Goblin Emperor is a real feat, an exquisitely intricate court politics gossip-jostling of a fantasy novel where the action duels are done with sassy turns of phrase, yet it's clear and thrilling enough to be considered YA, and the MC survives, eventually revolutionises, all the cynicism and elaborate backstabbing of the nest of vipers by virtue of being a kind and gentle :goodboy: who actually cares about others. Also a goblin.
The Witness For the Dead twists the approach; Thara Celehar is elvish (=white), blunt like a brick, classicaly hard-boiled, very gay, and very, very tired. He feels like three times his age, yet as we see Et'uverazian working classes for the first time through him, he never fails to warm your heart in the same way that Maia did, reminding you that people can be good actually. (Even when they're grumpy. You'd be grumpy too in his place. He dreams the dreams of ghosts, and his boyfriend is dead.)

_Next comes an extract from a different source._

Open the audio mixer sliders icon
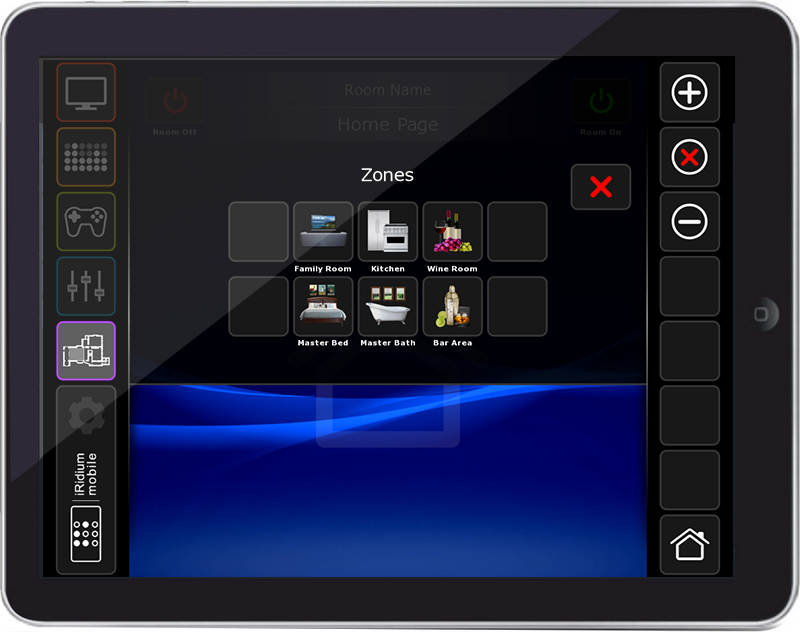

Monette has a lot of fun with genres in this one; while GE is 100% courtly intrigue here we have procedural, steampunk, horror, opera drama flipping though like channels, and I really admire that the tropes are engaged in a 100% sincere, wholehearted way. Also there's this thing with a mustard yellow cloak that's just, ok spoilers, but it's absolutely hilarious. What I like the most is how the thick formalism and rigid hierarchies we saw in GE are still around, interacting with general society in interesting ways. Celehar is good and kind in a way that his funereal disposition belies, and it's cathartic to share in his seething contempt for the politics of power, but he's not immune to class and race prejudice either, so there's a lot of social issues you read between the lines, in what his assumptions imply. Monette repeats the impressive feat of linguistic necromancy that she pulled off in GE: everybody speak in "you" for formality, first-person "we/you" for extra courtesy along with complex titles, so that by the time way deep in the novel that there's an informal scene for a change and they drop to I/thou, thee/thou pronouns _feel_ intimate and casual again.

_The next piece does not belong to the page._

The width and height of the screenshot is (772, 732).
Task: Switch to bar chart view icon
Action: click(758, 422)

And yeah we get more Et'uveraz—sorry I'll write in the way Monette originally intended, diacritics make complete philological sense here fuck the editors—but I'm not sure we can see much more of the language, it's hard to tell in audiobook format but it feels like GE's setting lend itself off a lot more to contextualised language samples. I was obviously hoping that the sequel would be set in Bariz'an, but it's still elvenlands and at least as far as I've read of it, I don't think we're getting much Bariz'eise out of this one. Oh well, at least the audiobook narrator doesn't botch the Et'uverazian aspirates (the narrator does a growling voice for Ot'ala Celehar's dialogue, but clears it for his inner first-person narration; I wish the whole thing was growly through and through).
For a while now I've been pondering about my love for detective novels, and how they could be rescued from their roots as union-busting copaganda (read on the Pinkertons for more on this). The premise of an investigator uncovering secret harm doesn't have to buy into the values of punitive justice or the prison system, and the classic detective doesn't have to be a cop, it can punch up too, it can centre the needs of the harmed too (a lot of good comics in the genre are about journalists, for ex.). Celehar isn't a priest just as a fantasy reskin for Philip Marlowe. He has a calling, he's been touched by the numinous, and vulnerable though he is (physically and socially), he'll fight tooth and nail for those who come desperate for aid, on conviction alone when all hope fails—because it is the right thing to do; the moral strenght of the Chandlerian detective makes perfect sense, more sense even, for a cleric. This also brings a sense of solidarity into it; you never get the sense that Celehar is into it to punish or outsmart evildoers, he witness for the dead because someone ought to.